Supplied records Start Marker
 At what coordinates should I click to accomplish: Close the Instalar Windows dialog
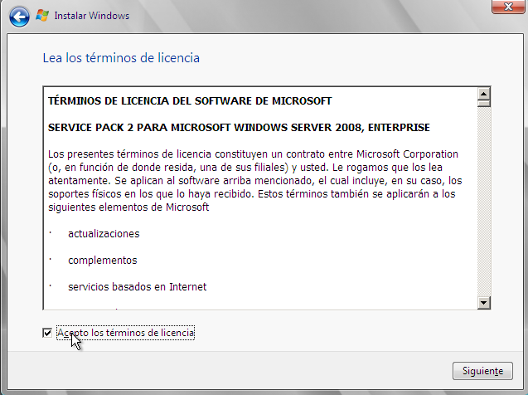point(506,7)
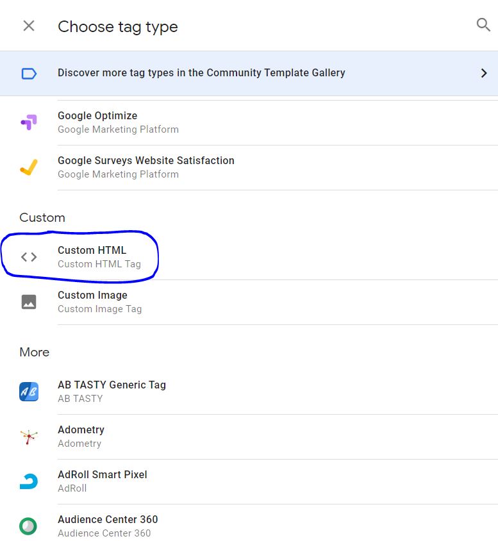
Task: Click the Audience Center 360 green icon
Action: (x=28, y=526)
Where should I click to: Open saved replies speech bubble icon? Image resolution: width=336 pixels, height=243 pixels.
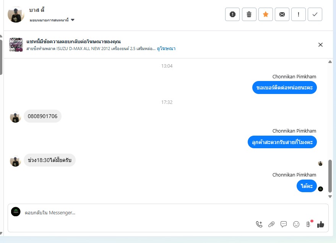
Supplied records End Marker
Supplied records Start Marker
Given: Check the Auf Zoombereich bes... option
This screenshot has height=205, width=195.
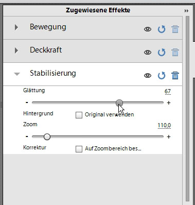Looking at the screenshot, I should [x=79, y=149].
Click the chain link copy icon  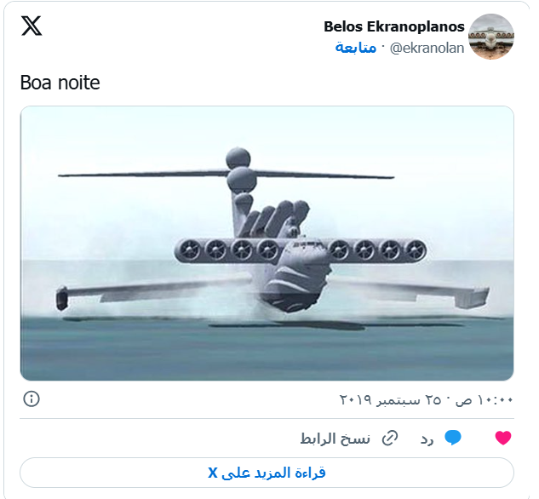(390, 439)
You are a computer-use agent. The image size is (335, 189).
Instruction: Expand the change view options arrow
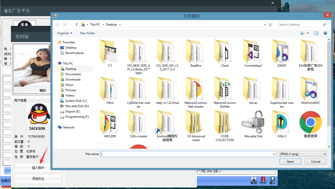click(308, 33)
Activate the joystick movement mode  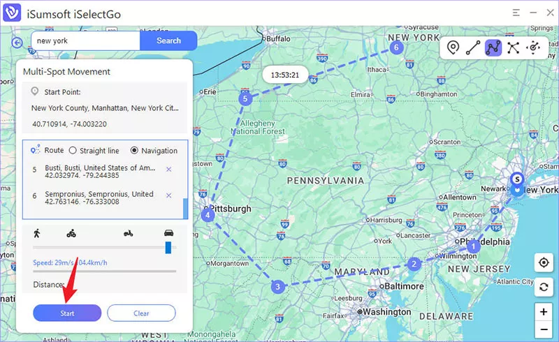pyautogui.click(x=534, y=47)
Supplied records End Marker
Supplied records Start Marker
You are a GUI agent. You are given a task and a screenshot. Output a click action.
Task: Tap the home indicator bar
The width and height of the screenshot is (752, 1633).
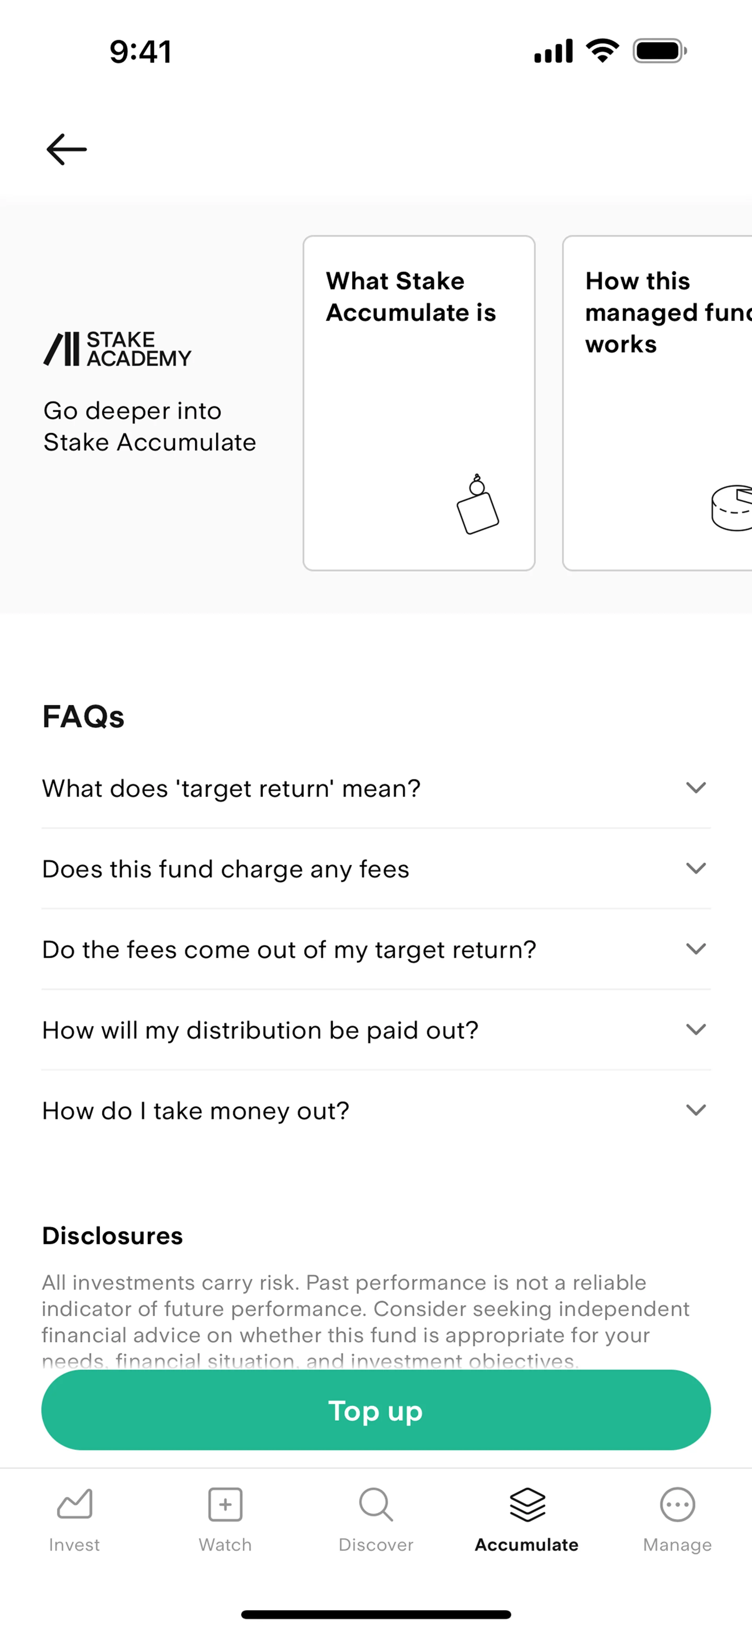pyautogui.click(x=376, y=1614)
Supplied records End Marker
Exercise instructions:
In the listing above, find the line with "At what coordinates" and the line with "Where should I". Copy exactly those two and every line between, without the pictures.

Written response:
 At what coordinates should I click to accomplish: Close the Instalar Windows dialog
point(506,7)
Task: Click the Audience Center 360 green icon
Action: (x=28, y=526)
Where should I click to: Open saved replies speech bubble icon? Image resolution: width=336 pixels, height=243 pixels.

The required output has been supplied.